Find your amp's mains draw in watts, then pick a converter rated at roughly twice that in VA. A combo that draws around 120 watts from the wall wants a converter of at least 250 VA. A 100-watt head that draws 250 to 300 watts wants 600 VA. The doubling covers the inrush surge a tube amp pulls the moment you switch it on, which is far higher than its running draw.
Why can't I size the converter by my amp's wattage?
Because speaker wattage and wall draw are two different numbers. The wattage printed on the panel is the audio power the amp delivers to the speaker. The wall draw is what the amp pulls from the outlet to run its heaters, its plate supply, and everything else, and it is always considerably higher. A 22-watt amp commonly draws around 120 watts from the wall. Size against the draw, not the output.
Do I need step-up or step-down for Japan?
Step-up. Japan runs 100 volts, and your 120-volt amp wants more voltage than that, not less. Run it on raw 100 volts and it will sound spongy and lose headroom, which some players actually like for cranked tones. For clean headroom, a step-up converter from 100 to 120 restores the amp to how it behaves at home.

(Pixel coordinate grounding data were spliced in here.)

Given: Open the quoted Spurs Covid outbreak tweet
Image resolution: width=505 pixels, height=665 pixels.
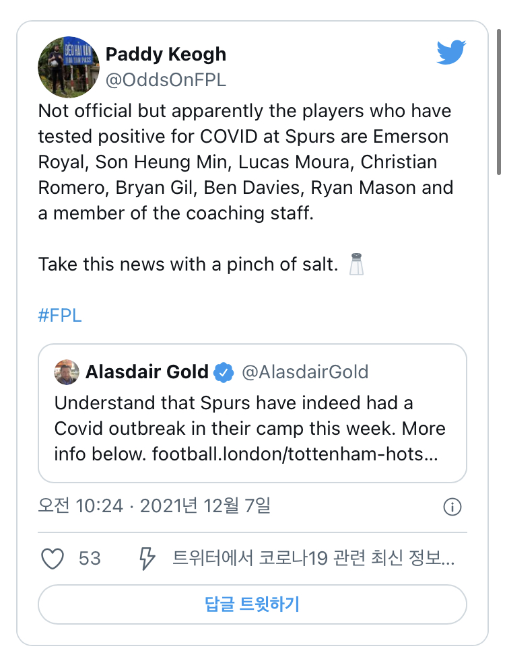Looking at the screenshot, I should click(x=252, y=429).
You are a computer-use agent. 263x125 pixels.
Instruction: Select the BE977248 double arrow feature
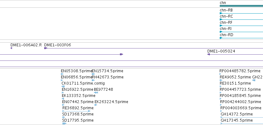96,93
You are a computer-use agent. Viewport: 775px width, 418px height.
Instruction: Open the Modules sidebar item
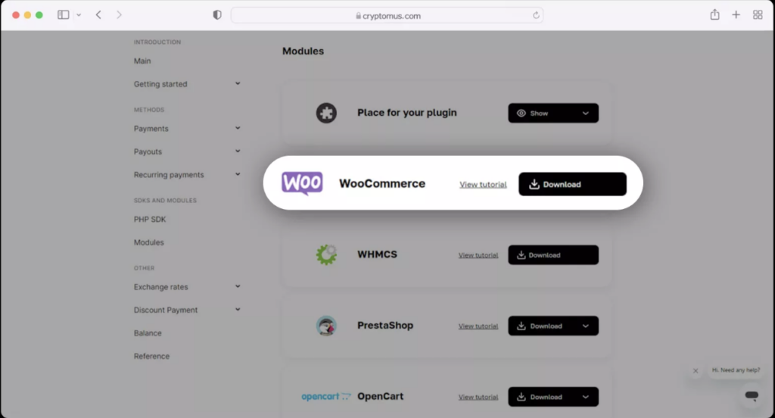[149, 242]
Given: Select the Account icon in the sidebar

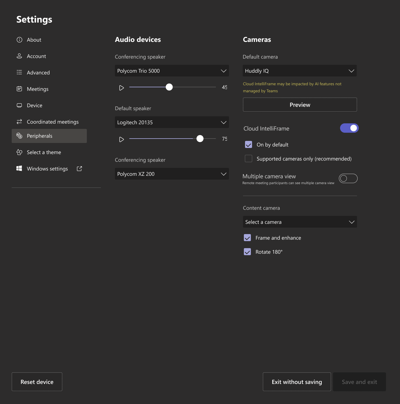Looking at the screenshot, I should tap(19, 56).
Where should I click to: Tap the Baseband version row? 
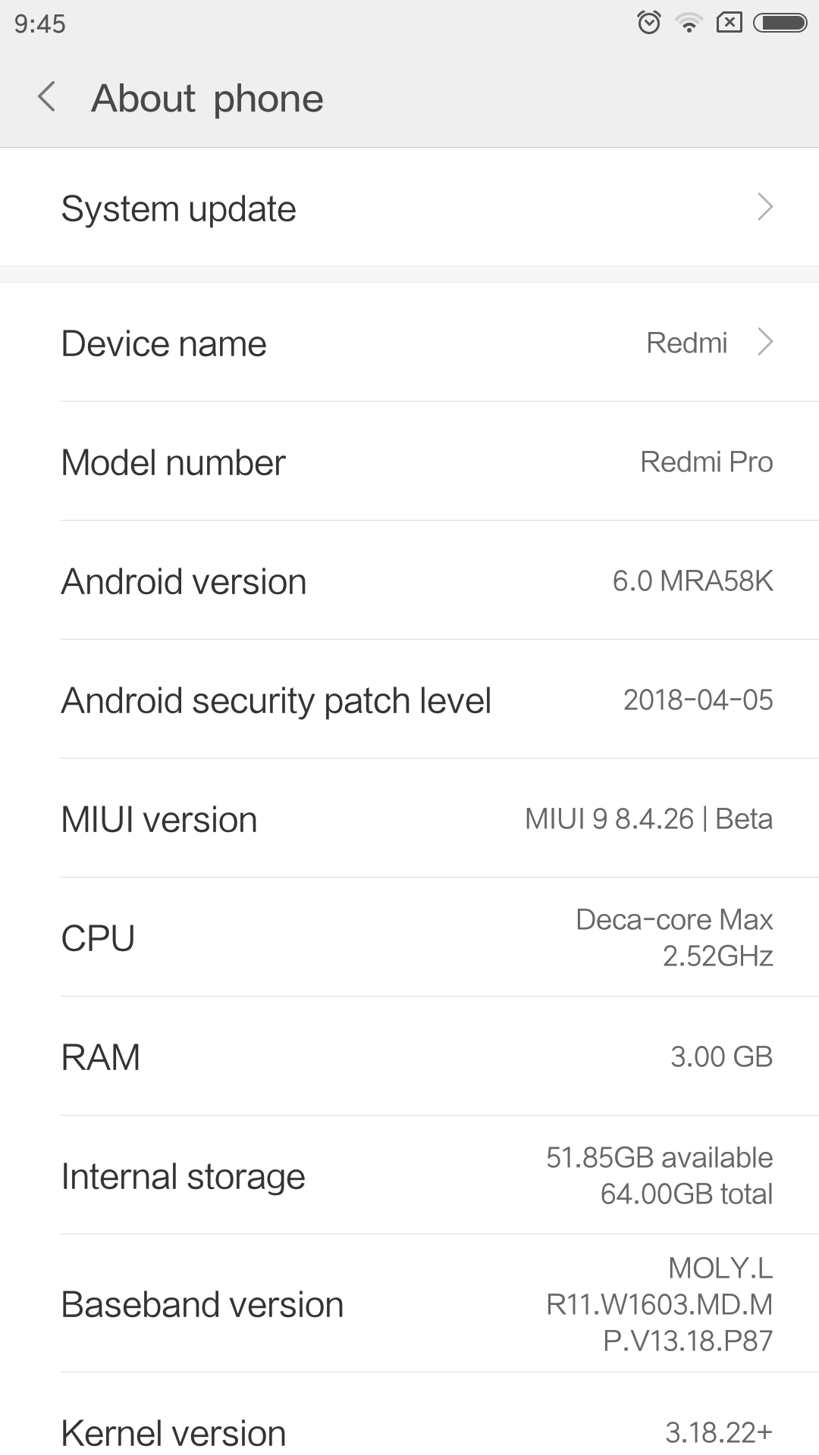point(410,1303)
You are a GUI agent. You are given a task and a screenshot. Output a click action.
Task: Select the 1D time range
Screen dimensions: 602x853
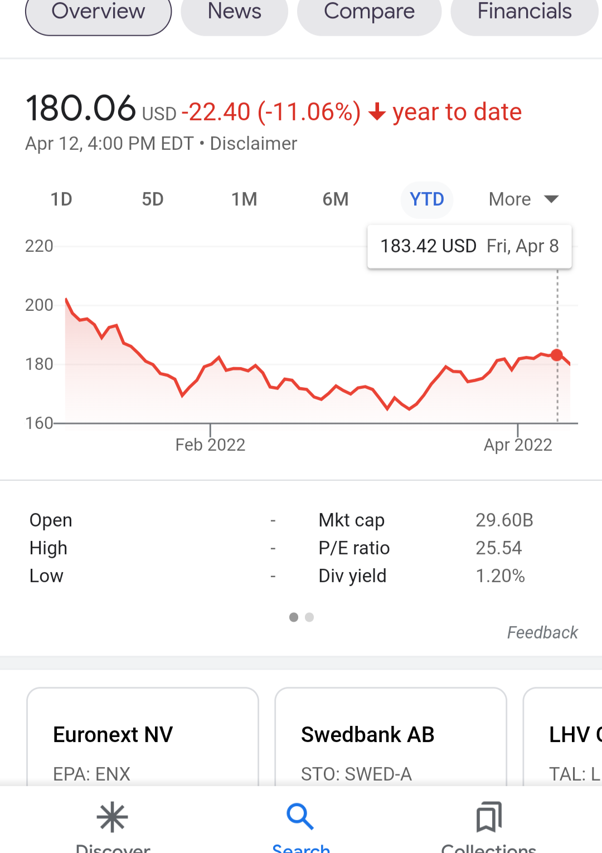click(61, 199)
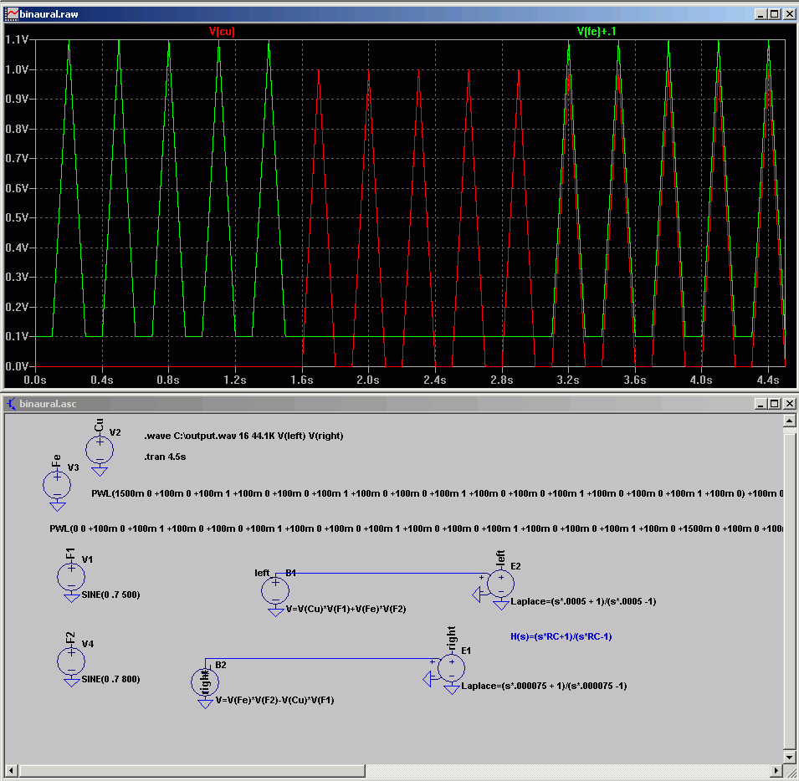
Task: Select the E1 Laplace source symbol
Action: click(451, 667)
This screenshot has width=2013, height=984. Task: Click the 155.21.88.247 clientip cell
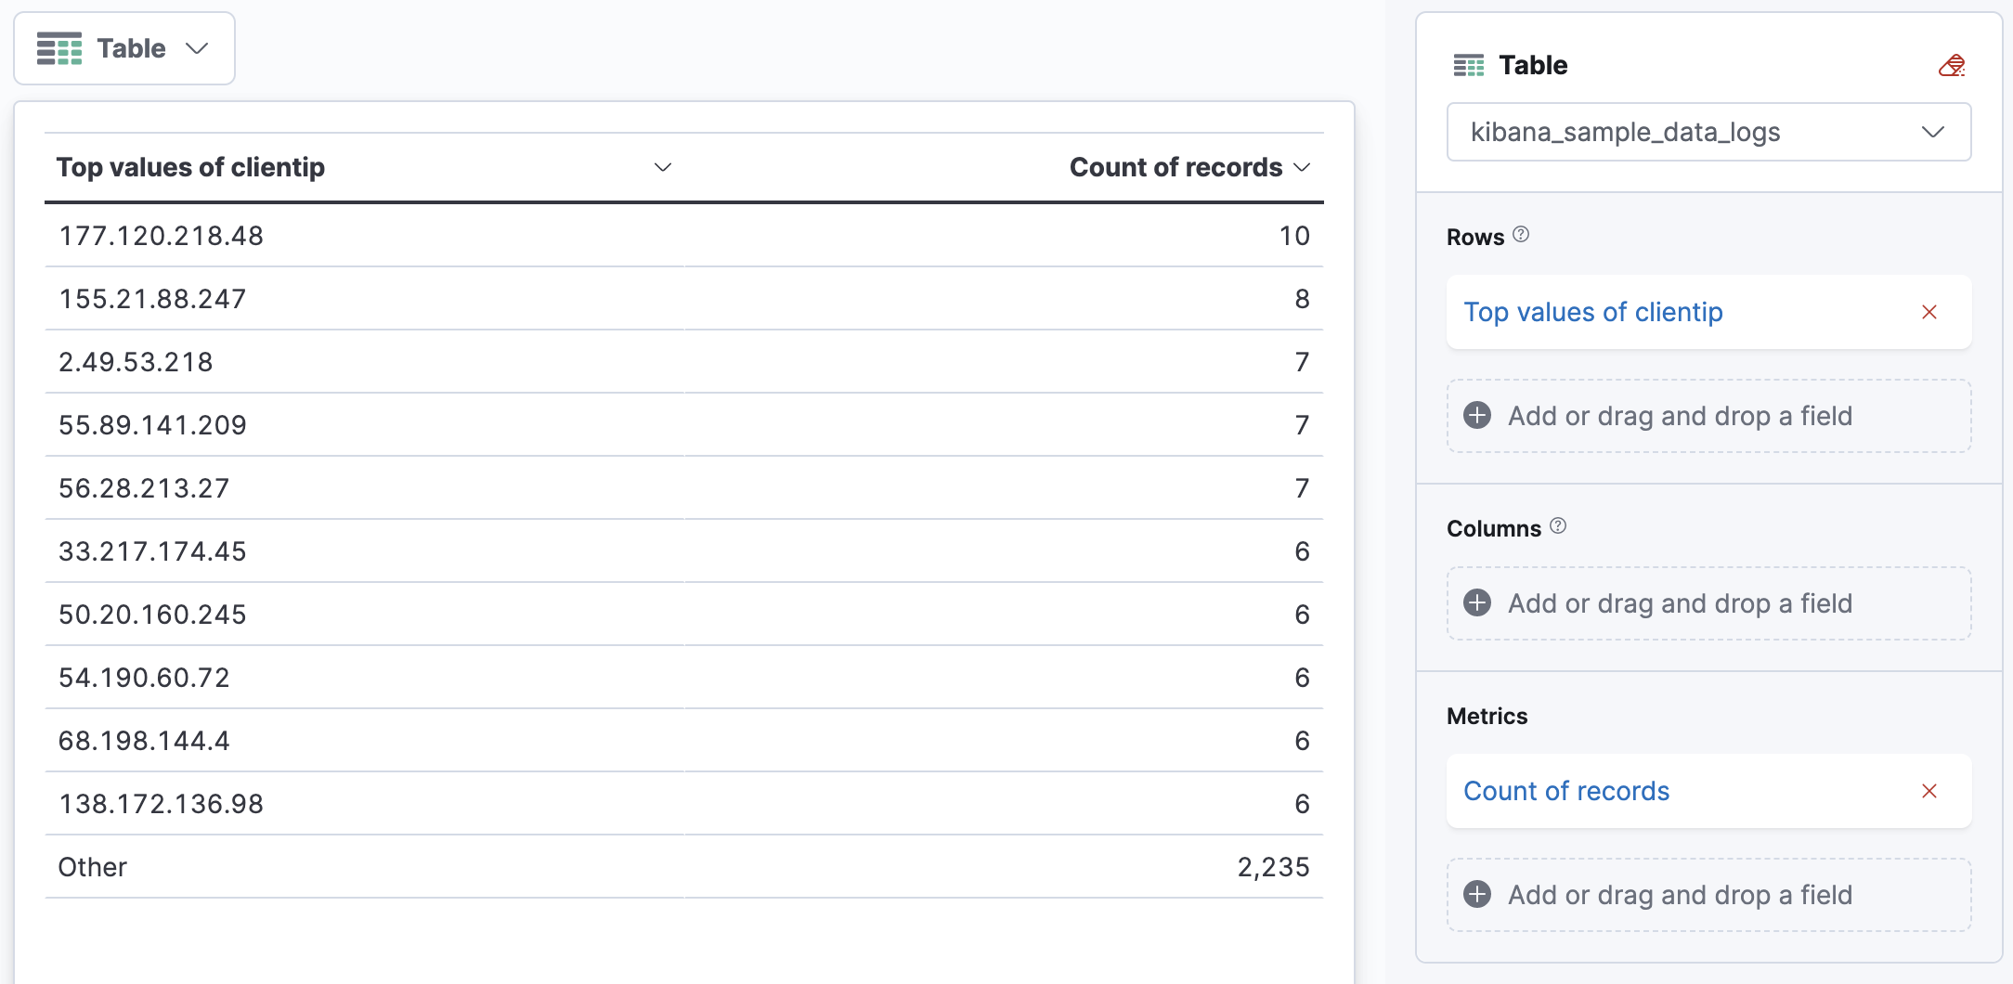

What happens if I plug a 120-volt amp into 230 volts?
You destroy it, usually the power transformer, usually within seconds, and often with smoke. The UK, most of Europe, and Australia run 230 to 240 volts, which is roughly double what a US amp expects. There is no version of this that ends well without a step-down converter or a built-in voltage selector set correctly. Check the voltage before the amp ever leaves its flight case.
Does 50 Hz versus 60 Hz matter for my amp?
For most amps, very little. The mains frequency mainly affects the power transformer, which runs slightly warmer on 50 hertz than on the 60 hertz found in the US. A modern amp in good health will not care. A vintage amp with an old or marginal transformer can run hot enough on 50 hertz to be worth keeping an eye on over a long set, but it will not fail on frequency alone.